Ask any retailer what his or her greatest challenge is and the majority will state that lack of time is a major issue in their jobs. Sales presenters must keep this time constraint in mind when they are developing their presentations. The presentations must be easy to understand and review. We have a saying at TABS — "five pages or less" for each selling presentation. You can have loads of backup material, which the buyer can choose to review at their convenience. Most retailers, however, will not have the time to review all the detail and will focus only on the highlights of the message.

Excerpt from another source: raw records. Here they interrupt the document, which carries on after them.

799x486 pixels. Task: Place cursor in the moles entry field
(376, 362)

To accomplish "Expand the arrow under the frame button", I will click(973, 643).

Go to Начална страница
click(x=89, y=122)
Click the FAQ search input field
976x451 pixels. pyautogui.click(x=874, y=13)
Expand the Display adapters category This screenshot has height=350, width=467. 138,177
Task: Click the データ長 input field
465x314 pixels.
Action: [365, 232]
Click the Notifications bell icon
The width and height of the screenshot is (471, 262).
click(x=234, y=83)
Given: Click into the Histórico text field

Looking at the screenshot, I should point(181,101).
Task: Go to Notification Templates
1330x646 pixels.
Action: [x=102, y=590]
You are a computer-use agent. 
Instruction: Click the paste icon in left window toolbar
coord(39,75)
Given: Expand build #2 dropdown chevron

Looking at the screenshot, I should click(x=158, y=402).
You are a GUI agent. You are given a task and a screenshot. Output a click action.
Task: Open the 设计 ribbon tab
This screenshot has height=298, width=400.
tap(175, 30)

Paradoxically, making things easy is actually very hard. Any undisciplined analyst can create dozens of charts and thick binders without ever having to think of the core message that he or she wants the buyer to remember. There are, in fact, numerous software packages on the market that facilitate this "fat, dumb and happy" approach by blasting out these template pages in a matter of minutes.
A true analyst, however, takes the time to think about the core nuggets of information that the buyer absolutely needs to take away from the presentation. We call these "money charts," and there's usually only two or three in any presentation. To help focus the presentation, start with the thought of showing the retailer how much money it will make if it accepts your recommendation. Then consider that the presenter may only have five to 10 minutes, not 60 to 90 minutes, to make the pitch. Once that framework is established, what do you need to show to prove that your projections are accurate? Once you work with the approach often enough, the money charts often naturally flow from this discipline.
So present your information using the FORCE process — Fact-Based, Objective, Reliable, Credible and Easy — and become a meaningful partner to your retailers. Whether you are a large company with a decade of category management experience or a smaller manufacturer who has just recently discovered the value of fact-based selling, using FORCE can help you achieve your retail objectives.